Global banks as well as custodians have also adopted a more inclusive approach and can offer clients a comprehensive view of positions, where the collateral is being held and availability of assets across the firm. Sophisticated processes and systems have also been developed to optimise as well as transform assets with many pulling together services under one roof. For example, J.P. Morgan has merged its global clearing, collateral management and agency execution businesses into a new integrated offering while BNY Mellon recently launched its global collateral service which brings together the firm’s global capabilities in segregating, allocating, financing and transforming collateral.

Market participants are re-evaluating the way they conduct collateral management today,” says Tom Riesack managing principal at of Capco. “They realise that a siloed approach won’t work in the future and that it is essential to use what is available in the best possible way.
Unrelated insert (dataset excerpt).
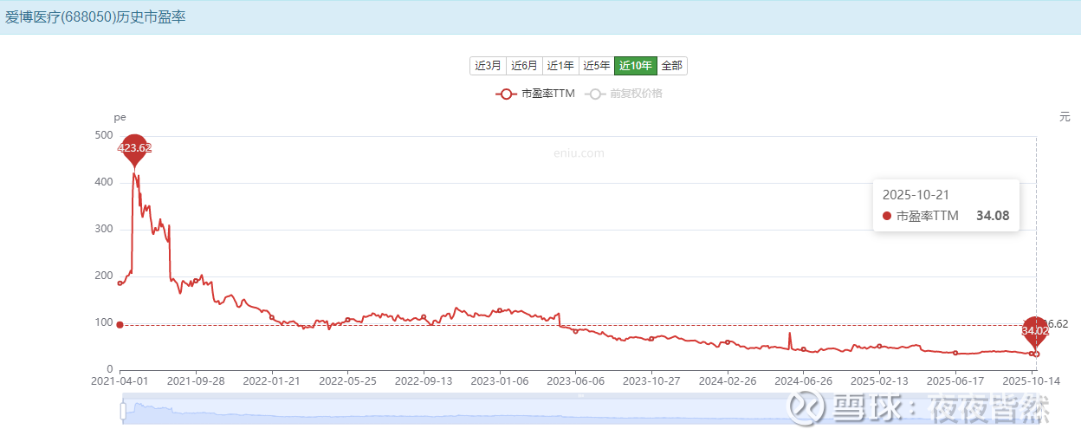Toggle the 市盈率TTM series label in legend

548,94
This requires a holistic, company-wide view on collateral management as close to real-time as possible. The sellside is ahead while the buyside is still trying to get to grips and catch up with the regulatory impact.”
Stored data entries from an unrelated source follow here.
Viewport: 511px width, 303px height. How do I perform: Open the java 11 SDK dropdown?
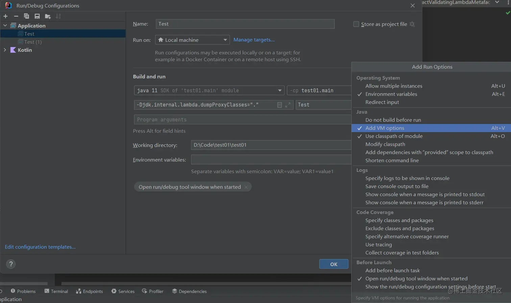[x=209, y=91]
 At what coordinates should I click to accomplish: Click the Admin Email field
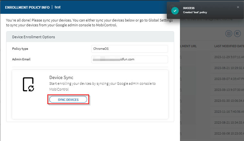[x=129, y=59]
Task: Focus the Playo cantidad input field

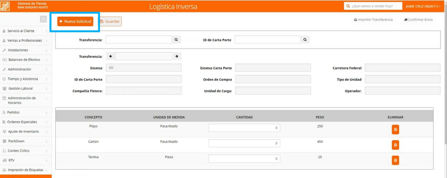Action: click(244, 128)
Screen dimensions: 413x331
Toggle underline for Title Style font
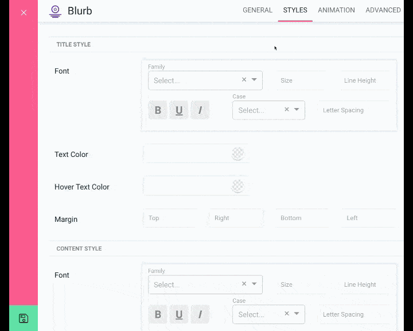tap(179, 110)
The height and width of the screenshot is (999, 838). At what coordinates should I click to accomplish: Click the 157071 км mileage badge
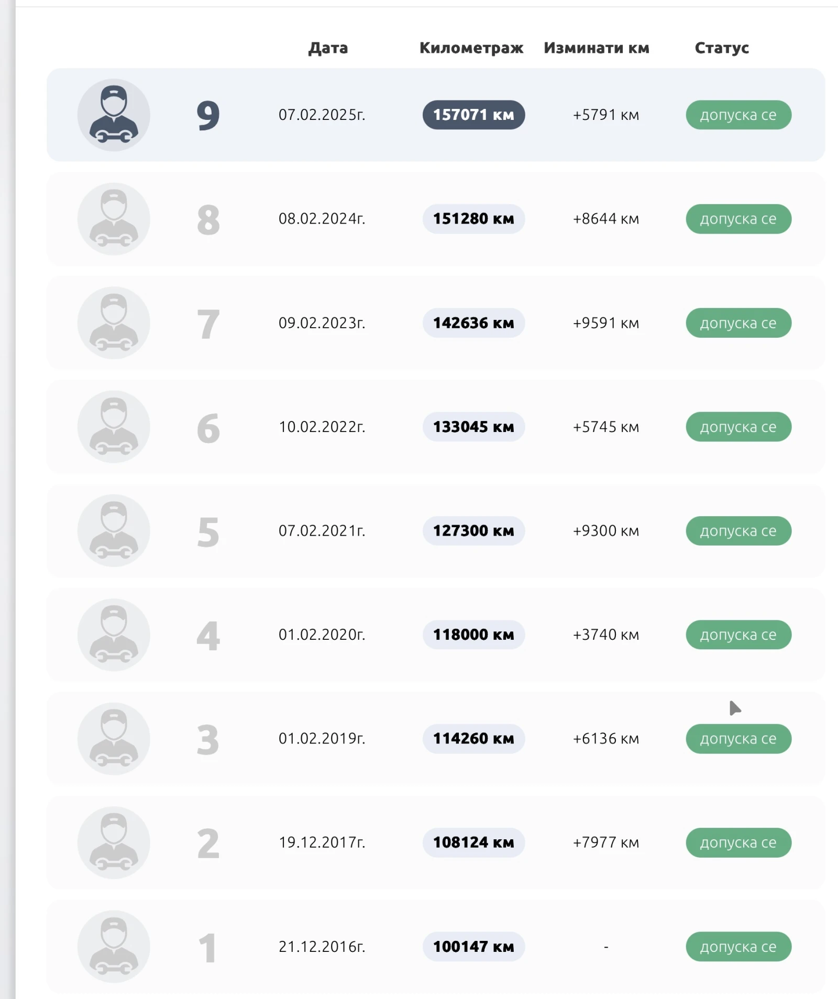coord(473,115)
Despite their lead, banks and brokerage houses still have their work cut out for them, according to a recent survey by SunGard and IntelDelta, which canvassed 100 market participants including banks, asset managers and clearinghouses. To date, most banks have built their cleared OTC collateral management capabilities out of their existing bilateral function. This is mainly due to the inherent flexibility required by an OTC derivatives platform to be able to handle a wide variety of products and agreements. However, very few respondents – only 10% – felt that their systems and processes were fully complete in their ability to support the combined cleared/non-cleared model for processing collateral.

Breaking it down into specifics, the sellside is falling short on the full automation front as well as their collateral optimisation capabilities which are one of the keys if they want to capture new revenue streams. The study shows that only 21% of respondents felt that they were fairly advanced or better in this space. In fact, it is one of the areas in which banks may look to build or buy a new technology component rather than simply build on existing platforms.

While few doubt that the sellside will step up to the servicing and technological plate, the bigger question perhaps is whether their buyside counterparts will continue to trade derivatives at the same levels. A new study conducted by Tabb Group which polled 31 hedge as well as traditional funds, bank and insurance companies, showed that to date, the impending regulation has had little impact on notional volumes with 88% of the firms noting the size of their swaps books were flat to up over the previous year. However, up to 14% of fund managers have changed their trading patterns, with some withdrawing from the so-called exotic products because many of those contracts are ineligible for central clearing.

“I think what we will see is that the buyside will look at the potential costs and weigh those against whether trading OTC derivatives achieves a fund’s strategic goals,” says Fergus Pery, director and global product head for OpenCollateral in Citi’s Securities and Fund Services. “Some may find other routes while others especially those with liability driven strategies will continue to use them.”

For those that do want to continue to be active users of OTC derivatives, they should conduct a review of their strategies to establish what cleared contracts will be used, according to Jonathan Philp, a specialist in OTC clearing and collateral management at the business and IT consultancy Rule Financial. Buyside firms should also model the initial margin requirements of their portfolios and determine whether they are using the most cost-effective services. In some cases, using an outsourced collateral management service provider or moving towards a tri-party collateral management service which could bring real efficiencies in sourcing and deploying CCP-eligible collateral.